THE TASK: Only the lines from the beginning of the data through the line holding "This screenshot has height=465, width=386." belong in the answer, printed exactly and without pictures.

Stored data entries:
== Segment start ==
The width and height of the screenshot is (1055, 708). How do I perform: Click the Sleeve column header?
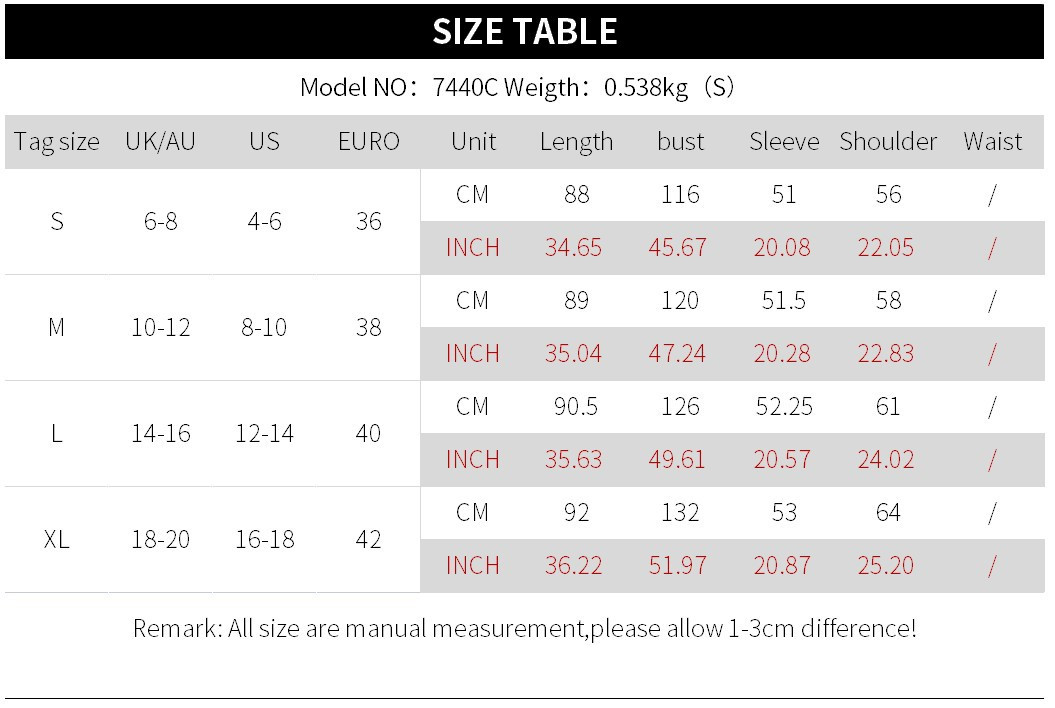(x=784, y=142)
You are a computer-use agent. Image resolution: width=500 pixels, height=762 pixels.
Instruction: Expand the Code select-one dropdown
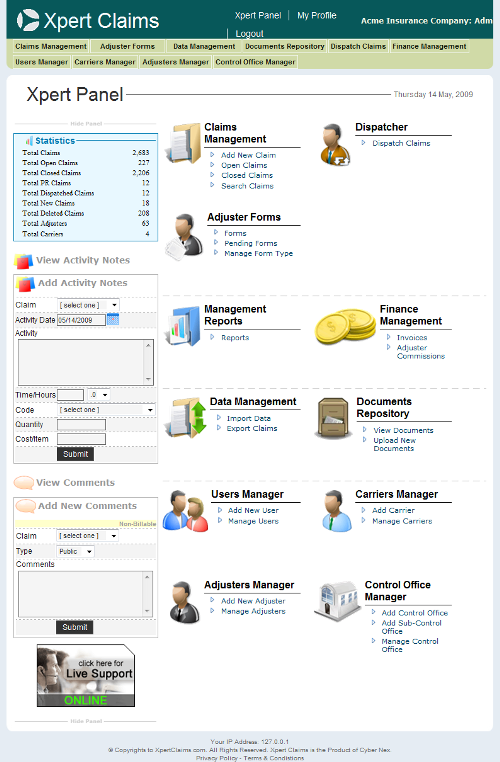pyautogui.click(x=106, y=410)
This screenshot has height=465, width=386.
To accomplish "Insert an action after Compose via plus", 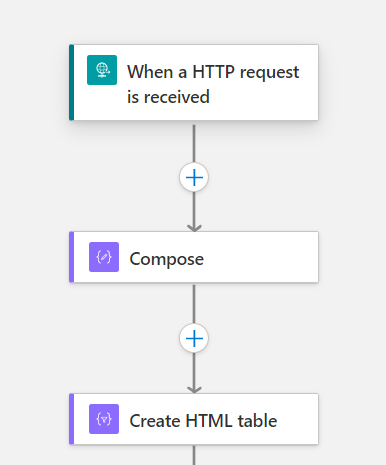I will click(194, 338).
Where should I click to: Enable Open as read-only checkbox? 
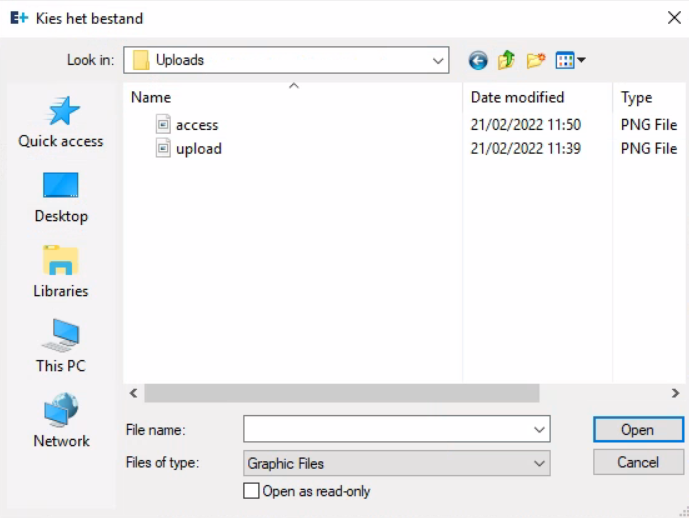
== Segment end ==
EXERCISE OUTPUT:
The width and height of the screenshot is (1055, 708). How do I perform: Click the Sleeve column header?
(x=784, y=142)
You are a computer-use agent. Image resolution: width=500 pixels, height=762 pixels.
Instruction: Expand the Code select-one dropdown
pyautogui.click(x=106, y=410)
This screenshot has height=465, width=386.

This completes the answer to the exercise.